El rey Tommen no soportó la muerte de su esposa en el atentado que su propia madre urdió en el Gran Septo Baelor para acabar con sus enemigos. El muchacho se lanzó por la ventana. El dolor volvió a consumir a Cersei, quien, aunque cruel e implacable, amaba intensamente a sus hijos.

El trono quedó vacío y Cersei lo tomó. Fue la esposa de un rey y madre de dos; hoy era reina por derecho propio. Finalmente el poder absoluto era suyo. Todo Poniente estaba sometido a las garras de la leona. Las Lluvias de Castamere sonaron en los Siete Reinos.

Durante nueve años seguimos el camino al trono que Cersei se labró con esfuerzo. Vimos cómo lo construyó sacrificando mucho, y sacrificando a muchos. Aquella niña que en los bosques de Lannisport soñaba con el poder, había logrado ser la mujer más poderosa del mundo.

Es por ello que esa lágrima que derramó cuando sonaron las campanas nos impactó tanto. El poder, que le parecía tan firme, se le escapó como agua en las manos al escuchar el primer repique que anunciaba la rendición.
Tañeron las campanas sin que ella hubiera dado la orden. Su pueblo, su ejército, y sus leales la abandonaron ante la amenaza que representaba Daenerys y su dragón. Todo estaba perdido.

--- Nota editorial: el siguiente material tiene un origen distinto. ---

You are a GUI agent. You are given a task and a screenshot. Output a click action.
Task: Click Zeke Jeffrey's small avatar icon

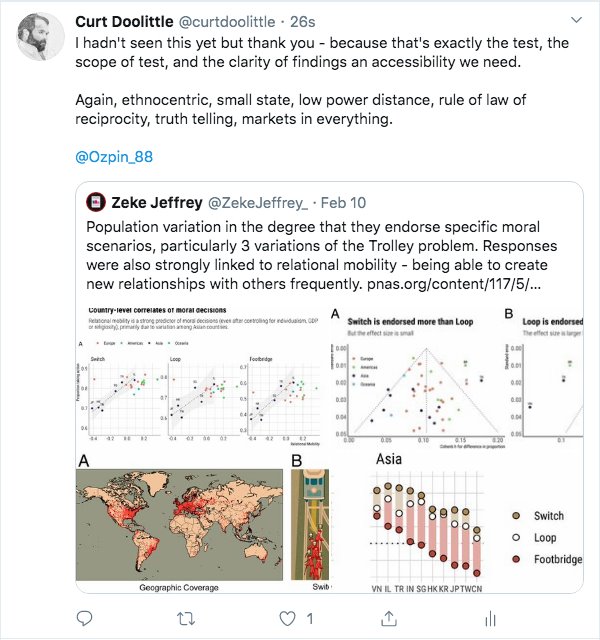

Esa mujer que tenía a su favor uno de los mas grandes ejércitos jamás vistos en Poniente, lo perdió todo en apenas un instante. El Juego de Tronos, esa ficción que se dedica a escrutar la naturaleza del poder, no enseñó el domingo otra lección: el poder es efímero.

Aquí, en nuestro mundo, tenemos tantas historias con la misma moraleja. Julio César no imaginó que todo acabaría cuando aquella mañana puso un pie en el Foro. Al Napoleón que se coronaba emperador en Notre Dame le resultaba imposible pensar que terminaría solo y olvidado en una isla en el medio de la nada. Gaddafi, un verdadero sátrapa en pleno siglo XXI, nunca previó terminar linchado en un espectáculo transmitido a todo el mundo por YouTube. Y aquí, en nuestro barrio, vemos cómo quienes hace apenas unos años se regodeaban en el poder, hoy rumian sus recuerdos de gloria en una prisión o en el miserable exilio.

Hace una semana Daenerys nos enseñó cómo el poder, además de corromper, enloquece; y el domingo pasado Cersei nos mostró la facilidad con que el poder abandona a quienes creen controlarlo. Nadie controla al poder. El poder es un colérico dragón que, si quiere, devorará a su propio jinete cuando este menos se lo espera.